Source data:

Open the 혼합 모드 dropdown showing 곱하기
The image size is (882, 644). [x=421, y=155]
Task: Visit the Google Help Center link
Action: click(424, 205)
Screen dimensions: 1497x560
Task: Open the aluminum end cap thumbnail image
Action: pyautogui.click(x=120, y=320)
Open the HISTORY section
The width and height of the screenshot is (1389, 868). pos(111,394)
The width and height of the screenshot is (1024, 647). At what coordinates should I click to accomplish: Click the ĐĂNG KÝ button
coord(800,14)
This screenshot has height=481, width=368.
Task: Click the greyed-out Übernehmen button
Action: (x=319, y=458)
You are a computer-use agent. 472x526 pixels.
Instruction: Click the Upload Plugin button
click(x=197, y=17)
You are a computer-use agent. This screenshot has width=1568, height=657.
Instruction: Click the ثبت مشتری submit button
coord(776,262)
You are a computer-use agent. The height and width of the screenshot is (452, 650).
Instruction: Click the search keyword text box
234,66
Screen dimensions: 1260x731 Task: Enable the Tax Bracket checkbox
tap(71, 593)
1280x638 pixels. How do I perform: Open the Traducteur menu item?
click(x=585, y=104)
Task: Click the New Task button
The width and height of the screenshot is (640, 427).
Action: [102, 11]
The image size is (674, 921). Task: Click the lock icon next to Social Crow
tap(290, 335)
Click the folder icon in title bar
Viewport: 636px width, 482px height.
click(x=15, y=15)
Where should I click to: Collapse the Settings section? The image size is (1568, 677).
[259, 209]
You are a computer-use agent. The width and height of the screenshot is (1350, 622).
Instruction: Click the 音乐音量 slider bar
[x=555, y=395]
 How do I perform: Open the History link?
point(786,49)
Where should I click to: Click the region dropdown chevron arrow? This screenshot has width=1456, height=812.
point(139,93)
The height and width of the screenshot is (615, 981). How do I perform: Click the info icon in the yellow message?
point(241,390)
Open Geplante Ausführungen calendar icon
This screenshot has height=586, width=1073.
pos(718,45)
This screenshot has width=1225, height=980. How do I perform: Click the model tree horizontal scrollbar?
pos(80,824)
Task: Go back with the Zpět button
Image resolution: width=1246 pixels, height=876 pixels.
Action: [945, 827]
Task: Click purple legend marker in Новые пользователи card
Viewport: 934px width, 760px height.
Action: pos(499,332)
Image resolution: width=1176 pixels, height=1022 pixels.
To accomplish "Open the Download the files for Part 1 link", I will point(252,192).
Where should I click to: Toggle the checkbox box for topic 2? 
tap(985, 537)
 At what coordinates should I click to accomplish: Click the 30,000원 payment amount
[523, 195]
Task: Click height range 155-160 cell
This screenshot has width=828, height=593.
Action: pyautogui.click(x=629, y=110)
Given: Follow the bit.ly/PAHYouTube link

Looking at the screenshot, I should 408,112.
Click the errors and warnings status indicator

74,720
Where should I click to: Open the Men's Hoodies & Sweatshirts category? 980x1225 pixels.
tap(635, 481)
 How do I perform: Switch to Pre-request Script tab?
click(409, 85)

● **Task description**: Switch "Instruction" to "Command" in everything from the start of the rows down to the line containing "pos(80,824)", leaving all else unchanged.

● **Solution**:
Open the 혼합 모드 dropdown showing 곱하기
The image size is (882, 644). [x=421, y=155]
Task: Visit the Google Help Center link
Action: click(424, 205)
Screen dimensions: 1497x560
Task: Open the aluminum end cap thumbnail image
Action: pyautogui.click(x=120, y=320)
Open the HISTORY section
The width and height of the screenshot is (1389, 868). pos(111,394)
The width and height of the screenshot is (1024, 647). At what coordinates should I click to accomplish: Click the ĐĂNG KÝ button
coord(800,14)
This screenshot has height=481, width=368.
Task: Click the greyed-out Übernehmen button
Action: (x=319, y=458)
You are a computer-use agent. 472x526 pixels.
Command: Click the Upload Plugin button
click(x=197, y=17)
You are a computer-use agent. This screenshot has width=1568, height=657.
Command: Click the ثبت مشتری submit button
coord(776,262)
You are a computer-use agent. The height and width of the screenshot is (452, 650).
Command: Click the search keyword text box
234,66
Screen dimensions: 1260x731 Task: Enable the Tax Bracket checkbox
tap(71, 593)
1280x638 pixels. How do I perform: Open the Traducteur menu item?
click(x=585, y=104)
Task: Click the New Task button
The width and height of the screenshot is (640, 427).
Action: [102, 11]
The image size is (674, 921). Task: Click the lock icon next to Social Crow
tap(290, 335)
Click the folder icon in title bar
Viewport: 636px width, 482px height.
click(x=15, y=15)
Where should I click to: Collapse the Settings section? The image size is (1568, 677).
[259, 209]
You are a computer-use agent. The width and height of the screenshot is (1350, 622).
Command: Click the 音乐音量 slider bar
[x=555, y=395]
 How do I perform: Open the History link?
point(786,49)
Where should I click to: Click the region dropdown chevron arrow? This screenshot has width=1456, height=812.
point(139,93)
The height and width of the screenshot is (615, 981). How do I perform: Click the info icon in the yellow message?
point(241,390)
Open Geplante Ausführungen calendar icon
This screenshot has height=586, width=1073.
pos(718,45)
This screenshot has width=1225, height=980. How do I perform: Click the model tree horizontal scrollbar?
pos(80,824)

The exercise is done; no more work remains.